Reading passage:
::::::::::
What do you wish you could go back and tell your younger self re: your career aspirations?
It’s never too late to be who you want to be! When I graduated nursing school, I had the honor of giving the valedictorian speech and focused on this message. I don’t mention the valedictorian recognition to humble brag, I bring it up because If you had known me in college, you would NEVER believe I could push through the journey to earn a BSN, let alone to graduate with honors. In college I was a party girl who barely pulled off a C in 100 level algebra, and fear of being locked into that role definitely kept me from identifying and pursuing my purpose sooner. I felt like the world saw me as a dumb blonde, so that was just who I was supposed to be.
I remember my first semester of prerequisites for nursing school I had to take 21 credits of math and science and was basically scared out of my mind. I promised myself that I would dedicate everything I had to those classes, and if I could succeed in that first semester, I could keep going to the end. I basically transformed overnight into a complete nerd who studied all my free time away and was on a first name basis with the lifesavers in the community college tutoring center (shout out to those guys, they are the real MVPs).
I sobbed when I saw a 4.0 on that semester’s transcript and never looked back. Nowadays, I often think back to that time of transition and am deeply grateful for finding the courage to redirect my life. It wasn’t easy to leave a secure job and start over in my mid-20s when all my friends were settling in to their careers (with paychecks to match) – but whatever sacrifices and compromises I made for this journey have come back to me times ten.
If you’re considering a change and looking down the path to get there, don’t get distracted by how it looks in comparison to someone else’s. Just start walking, plant some flowers along the way, and follow wherever that path takes you. If you put the work in, you will be amazed at what you can accomplish.
What is your career-related mantra?
::::::::::
Collected data
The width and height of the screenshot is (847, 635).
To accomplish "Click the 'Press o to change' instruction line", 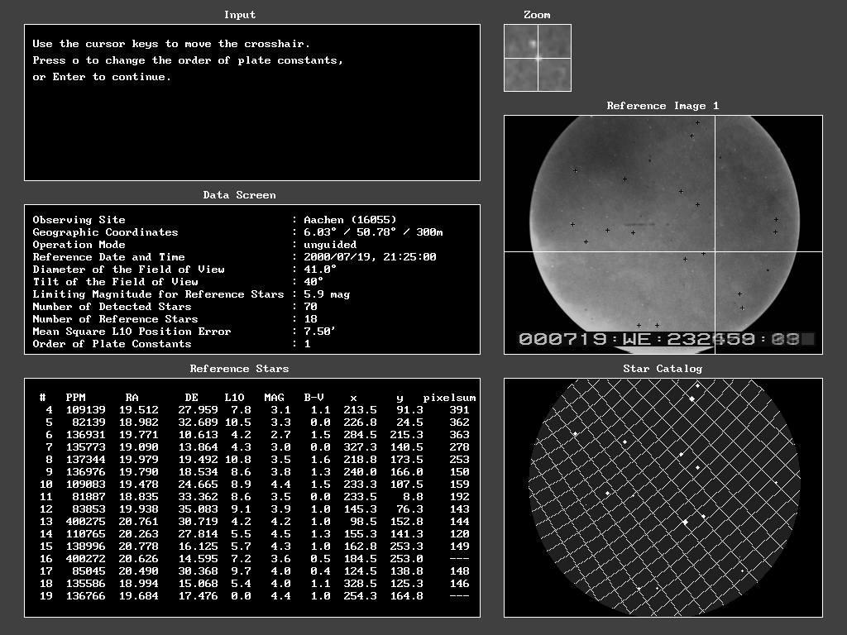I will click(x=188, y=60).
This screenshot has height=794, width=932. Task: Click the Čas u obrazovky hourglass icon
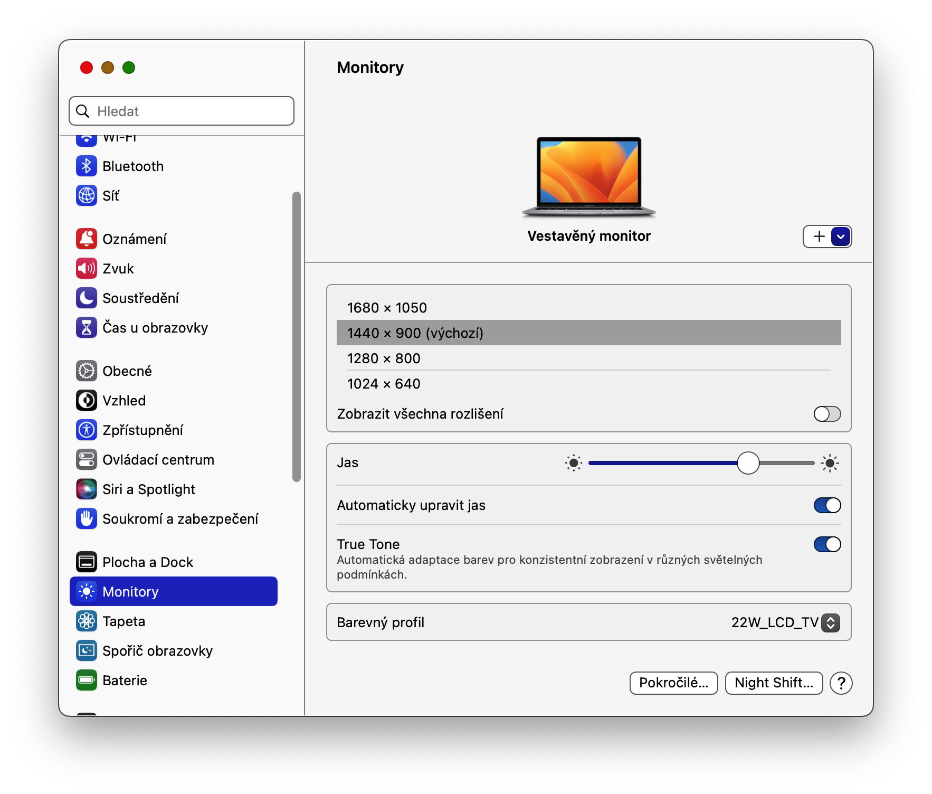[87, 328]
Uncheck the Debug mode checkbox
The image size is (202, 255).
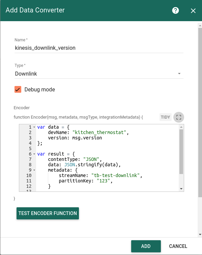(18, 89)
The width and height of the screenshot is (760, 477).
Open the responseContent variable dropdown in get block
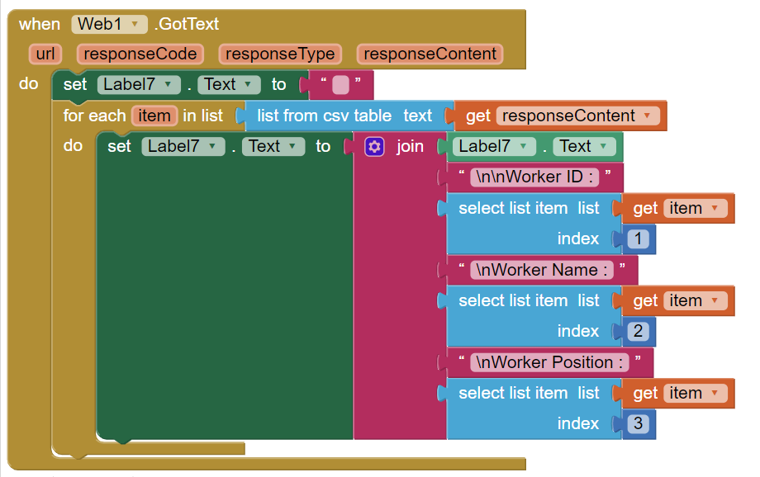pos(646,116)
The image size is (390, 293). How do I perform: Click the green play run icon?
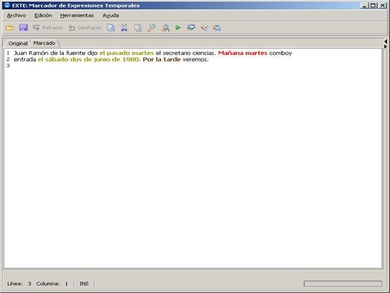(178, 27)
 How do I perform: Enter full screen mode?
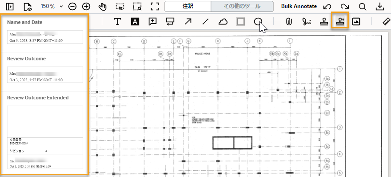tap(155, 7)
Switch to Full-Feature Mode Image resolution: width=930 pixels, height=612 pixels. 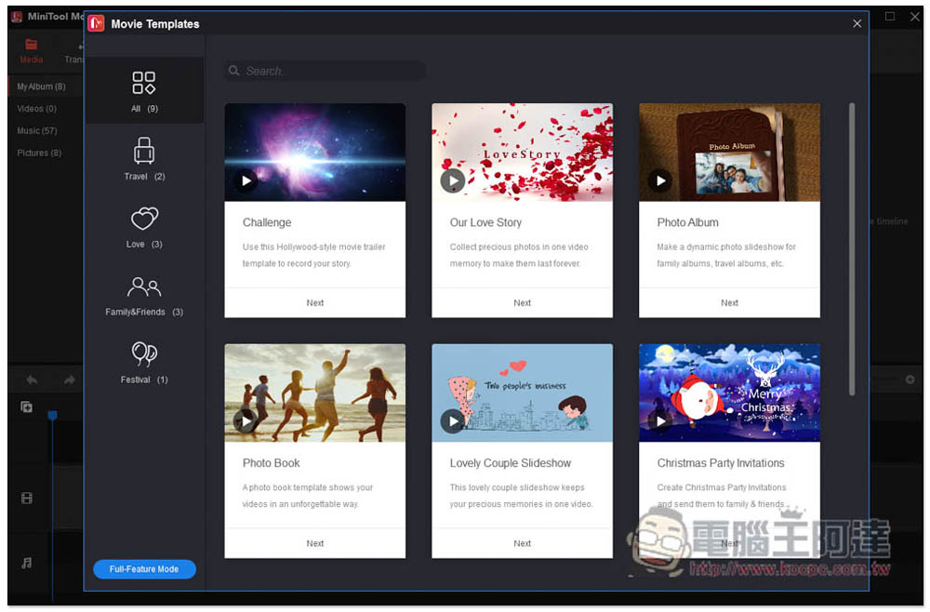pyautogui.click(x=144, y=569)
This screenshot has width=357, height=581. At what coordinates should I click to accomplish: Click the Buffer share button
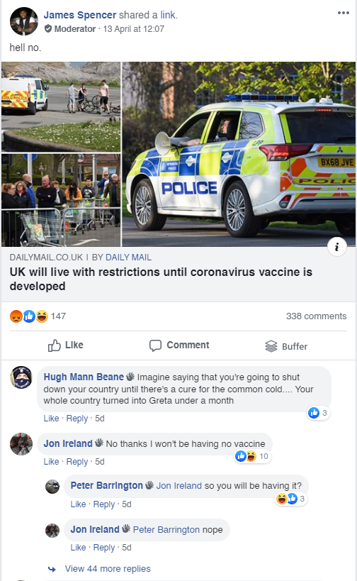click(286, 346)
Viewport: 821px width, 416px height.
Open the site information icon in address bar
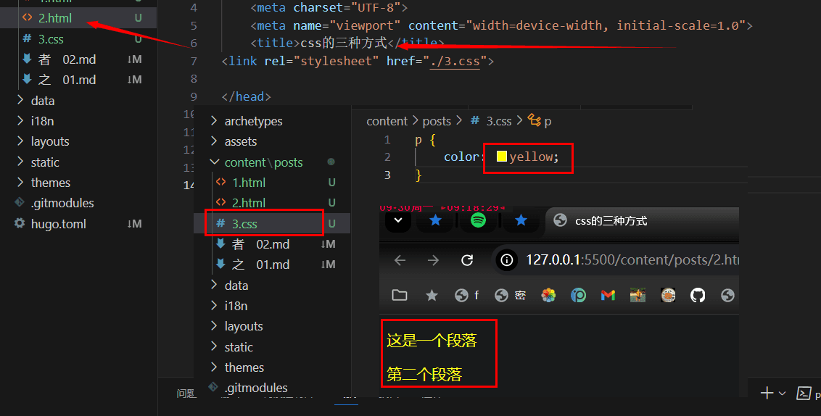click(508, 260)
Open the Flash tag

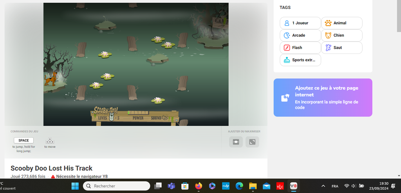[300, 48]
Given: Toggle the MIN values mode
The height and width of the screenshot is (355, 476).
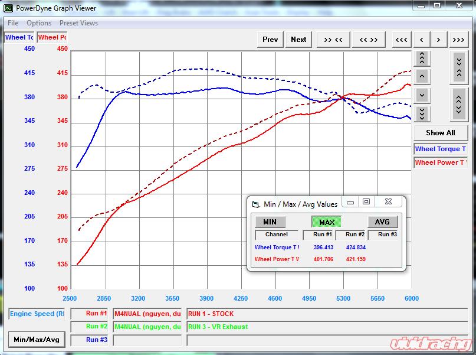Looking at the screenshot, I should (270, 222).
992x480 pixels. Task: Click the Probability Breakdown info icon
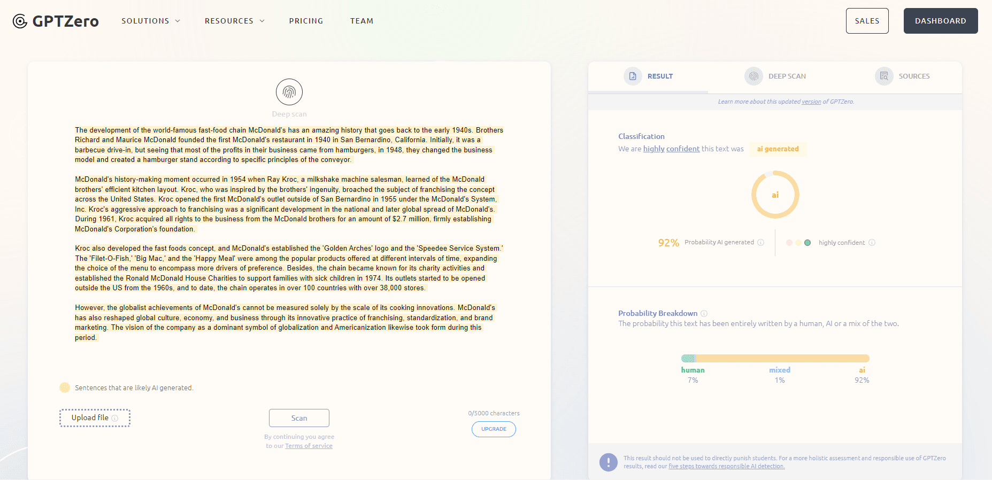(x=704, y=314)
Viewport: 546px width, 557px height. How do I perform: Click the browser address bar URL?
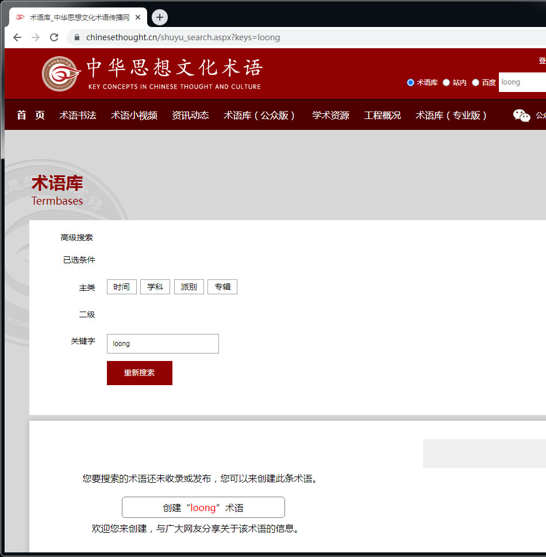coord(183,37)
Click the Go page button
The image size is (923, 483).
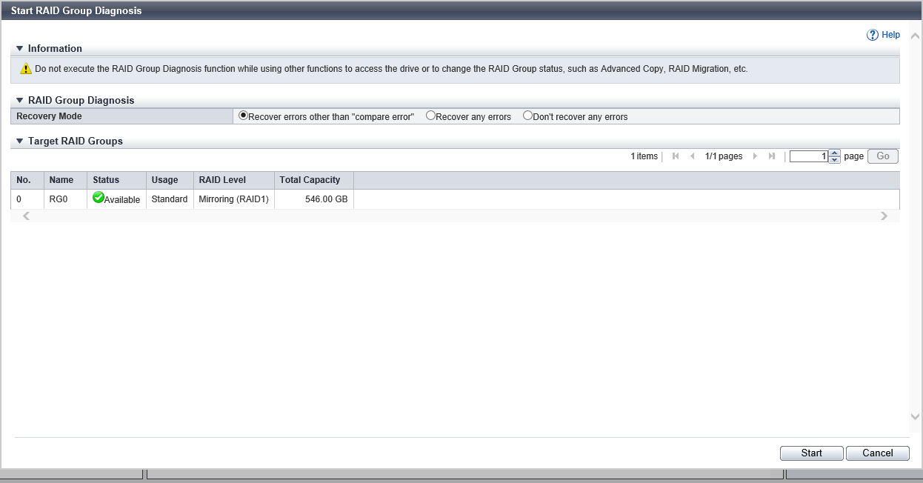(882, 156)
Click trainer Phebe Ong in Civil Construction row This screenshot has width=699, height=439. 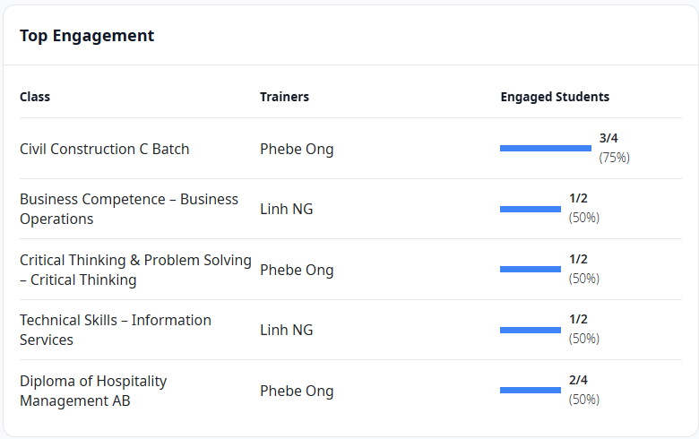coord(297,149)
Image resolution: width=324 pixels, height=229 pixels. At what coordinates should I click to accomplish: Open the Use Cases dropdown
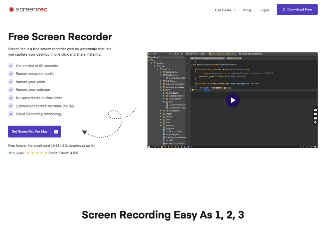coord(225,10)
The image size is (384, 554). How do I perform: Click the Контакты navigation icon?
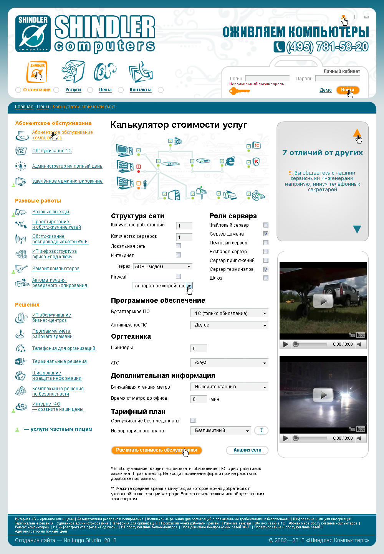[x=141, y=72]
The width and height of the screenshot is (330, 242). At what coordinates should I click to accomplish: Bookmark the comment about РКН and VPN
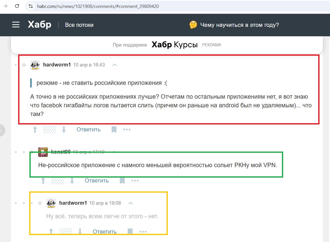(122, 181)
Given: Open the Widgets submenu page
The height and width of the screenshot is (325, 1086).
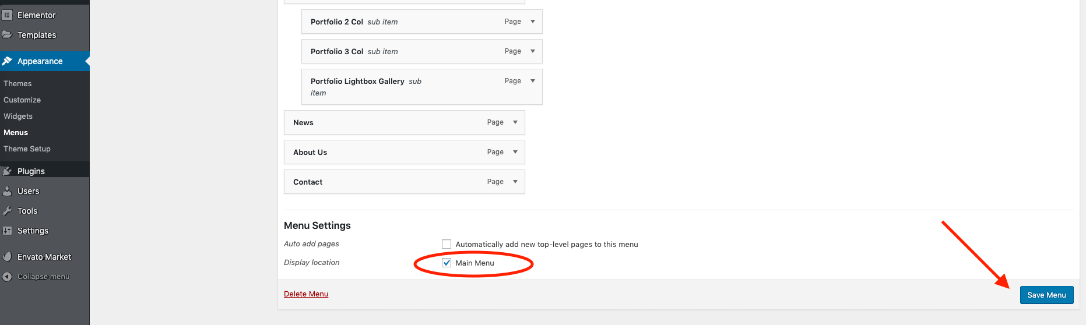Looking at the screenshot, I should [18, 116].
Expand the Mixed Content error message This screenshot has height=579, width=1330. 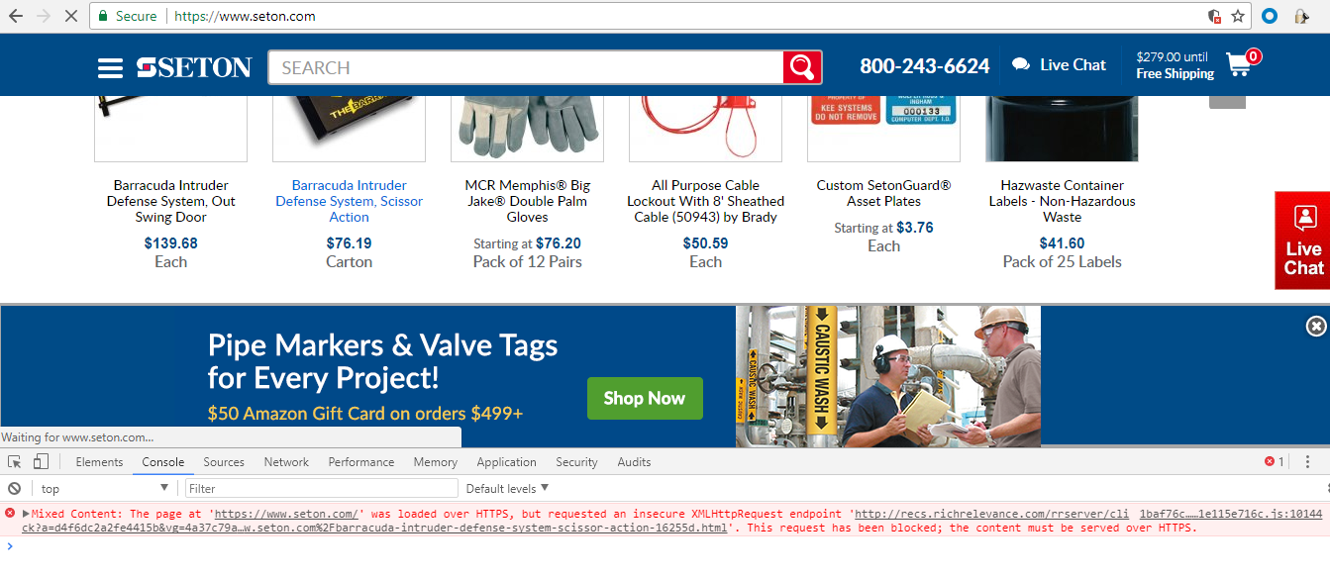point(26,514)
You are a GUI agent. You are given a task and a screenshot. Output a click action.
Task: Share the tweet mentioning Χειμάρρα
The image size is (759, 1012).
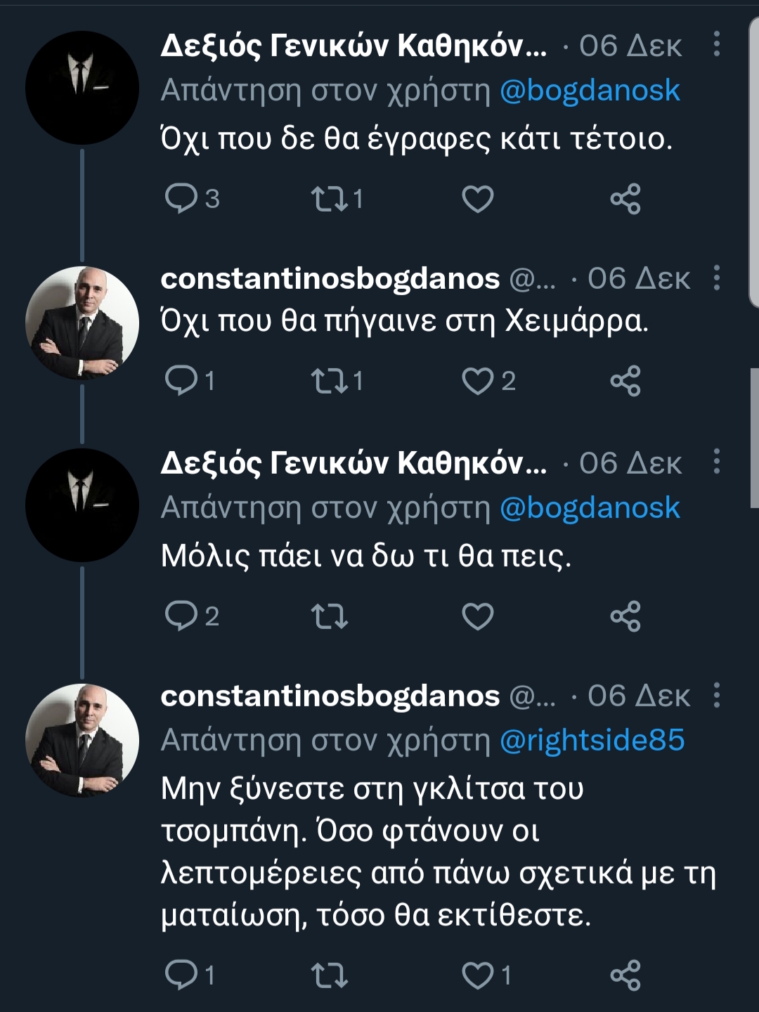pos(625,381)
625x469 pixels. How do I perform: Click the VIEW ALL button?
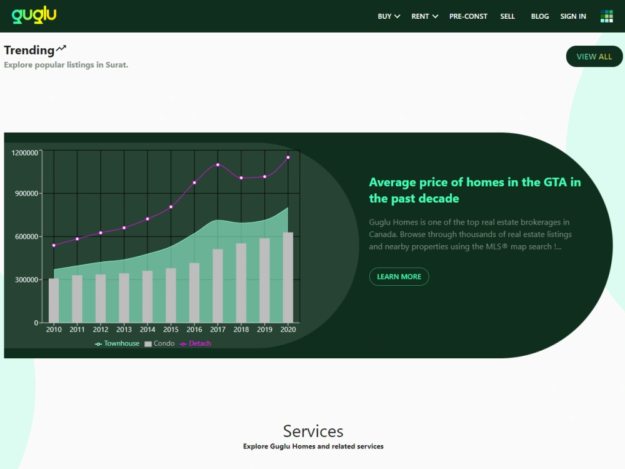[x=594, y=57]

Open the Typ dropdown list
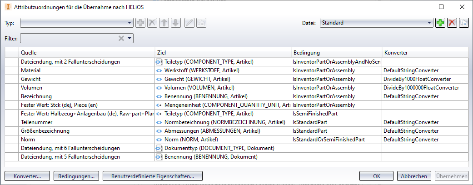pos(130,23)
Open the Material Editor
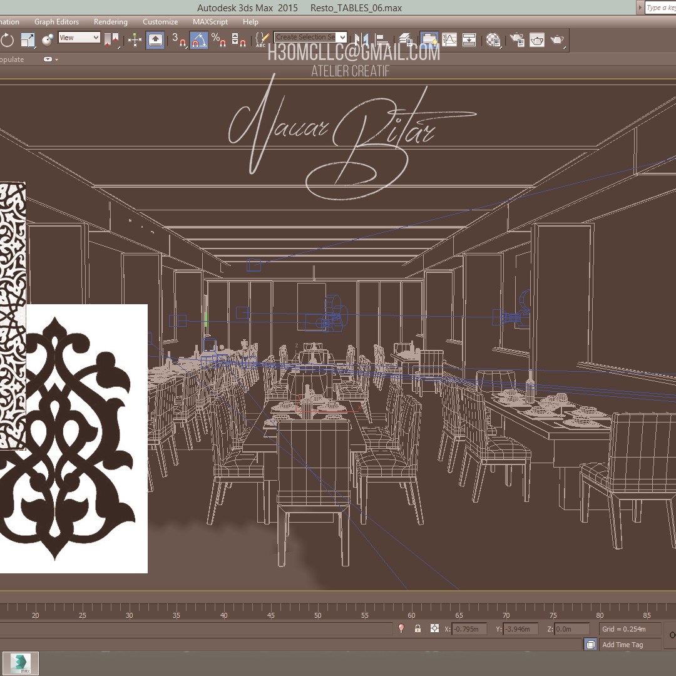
::::::::::
Task A:
In the career reflection, rewrite the part that opens with the words "I sobbed when" and closes with "you can accomplish.", putting "salaries" in place of "paychecks".
Task B:
According to the career reflection, how many credits of math and science did the writer take in the first semester of nursing school prerequisites?
Task C:
Carry the career reflection on from its final line.

Exercise answer A:
I sobbed when I saw a 4.0 on that semester’s transcript and never looked back. Nowadays, I often think back to that time of transition and am deeply grateful for finding the courage to redirect my life. It wasn’t easy to leave a secure job and start over in my mid-20s when all my friends were settling in to their careers (with salaries to match) – but whatever sacrifices and compromises I made for this journey have come back to me times ten.
If you’re considering a change and looking down the path to get there, don’t get distracted by how it looks in comparison to someone else’s. Just start walking, plant some flowers along the way, and follow wherever that path takes you. If you put the work in, you will be amazed at what you can accomplish.

Exercise answer B:
21 credits

Exercise answer C:
Let me just preface this by saying I really love my job! It challenges me mentally and stretches me emotionally and is truly my dream come true. HOWEVER I learned the hard way during my first year in nursing that you cannot make your job your entire life. As a nurse in an emotionally labile setting where the stakes are sometimes literally life and death, it’s hard not to criticize every mistake you make and tie your job performance into your personal identity. I definitely struggled initially with the blurring of those lines between Shannon the nurse, and Shannon the wife/friend/daughter/sister.
I used to cry for days about any little mistake I made, or any obscure question I couldn’t answer when a doctor asked in rounds. This definitely bled into my home life and made it difficult to enjoy my life outside the hospital, which left me feeling burnt out on my days off and unrefreshed when it was time to go back to work. As I’ve grown professionally, I’ve learned to embrace my time off as an opportunity to recharge and nurture other parts of my life, rather than to spend every minute dissecting how I could have been better or smarter or whatever else at work.
Reflection is critical for growth, but when you build your entire identity around your job it doesn’t leave much room for other aspects of life that bring you happiness and make you whole. I like to think of my career as one of the many building blocks of my identity. It has reshaped how I think and love and grieve and learn and has fundamentally impacted who I am – but it’s not ALL that I am.